3.2. Data Load Processing (ETL ELT)

The data loading process (ETL or ELT) is a key component of implementing Data Vault. This methodology requires a structured approach to extracting, transforming, and loading data to ensure accuracy, consistency, and scalability of the repository.

Loading Stages: Staging, Raw Vault, Business Vault

When working with Data Vault, the data loading process consists of three key stages: Staging, Raw Vault, and Business Vault. Each stage plays a role in ensuring data integrity, performance, and analytical value.

1. Staging: Preparatory Stage

Purpose:
Staging (intermediate storage) is used for loading and temporarily storing data received from various sources.

Characteristics:

Data in Staging is stored in its raw form.
No long-term storage: data is typically cleared after processing.
Used for initial data quality checks.

Typical Actions in the Staging Stage:

Data Extraction: Retrieving data from sources (files, databases, APIs).
Standardization: Converting data formats to a unified form (e.g., date or encoding transformations).
Data Validation: Identifying missing, duplicate, or incorrect values.

Example:
A source provides passenger data:

PassengerID	Name	DateOfBirth	SourceSystem	LoadDate
C001	John Smith	1980-01-01	CRM	2025-01-01

2. Raw Vault: Data Storage in Raw Form

Purpose:
Raw Vault is the central repository where data from sources is stored in its raw form, supplemented with Data Vault keys and other technical attributes.

Characteristics:

Tracking change history: any data changes are recorded.
Independence from data sources.
Primary focus on integrity and reliability.

Actions in the Raw Vault Stage:

Creating Hubs: Generating unique surrogate keys for business keys.
Creating Links: Defining relationships between hubs.
Creating Satellites: Storing additional attributes and historical changes.

____________

REQUIRED TASK A: Retype the passage of the Data Vault loading text that opens with the words containing "Data Extraction: Retrieving" and closes with "or encoding transformations).".
REQUIRED TASK B: According to the Data Vault loading text, what is generated when creating hubs in the Raw Vault stage?
The data after this point has no connection to the Data Vault loading text.

DATASET EXCERPT:
____________

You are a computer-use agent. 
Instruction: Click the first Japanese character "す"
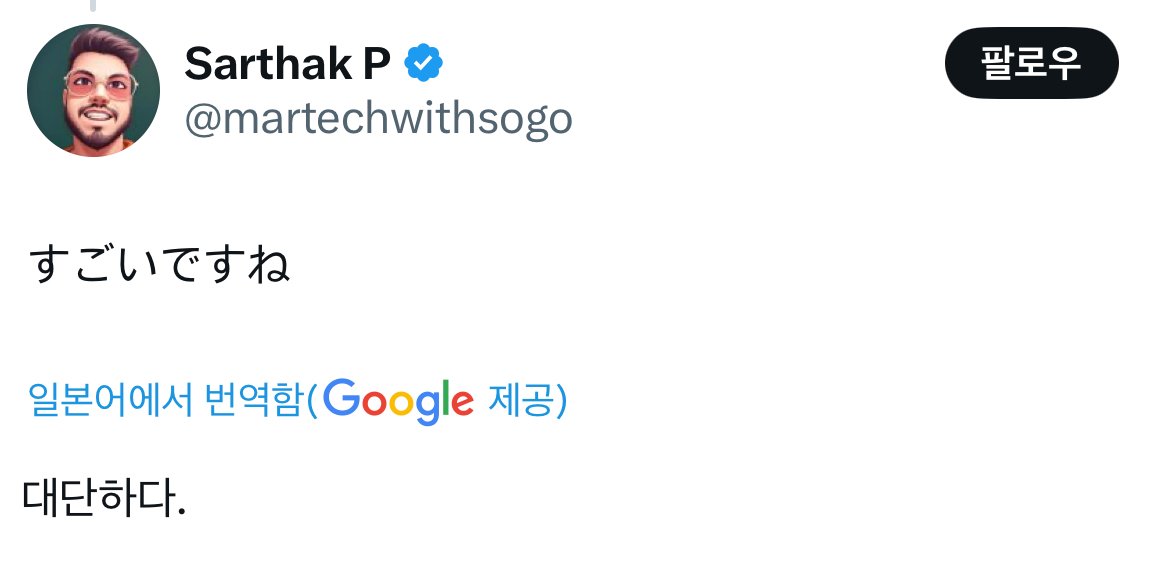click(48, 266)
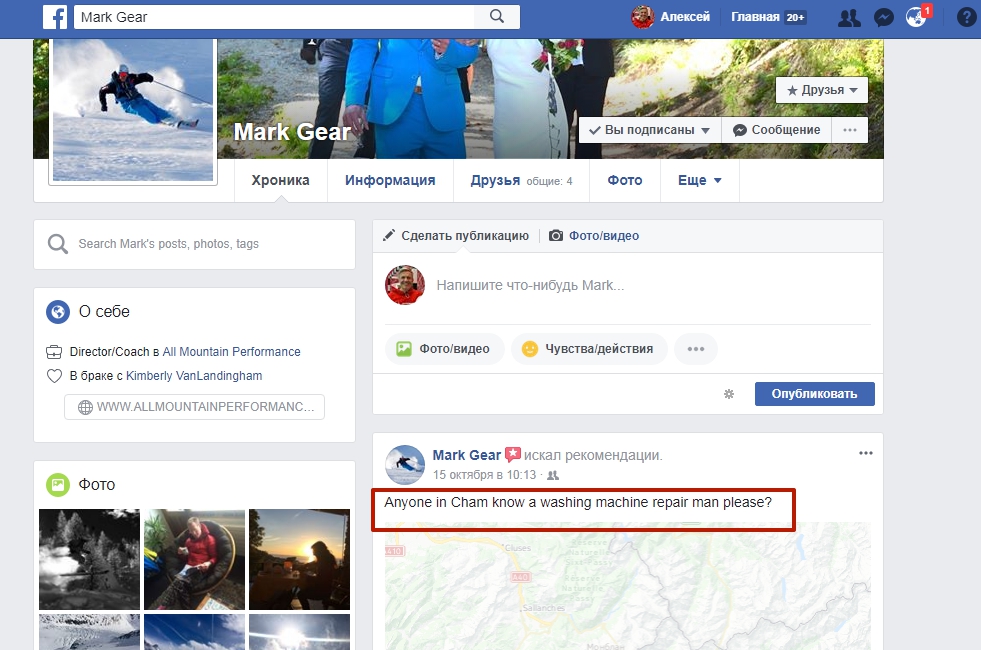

____________

WRITTEN SOLUTION A:
Data Extraction: Retrieving data from sources (files, databases, APIs).
Standardization: Converting data formats to a unified form (e.g., date or encoding transformations).

WRITTEN SOLUTION B: Unique surrogate keys for business keys.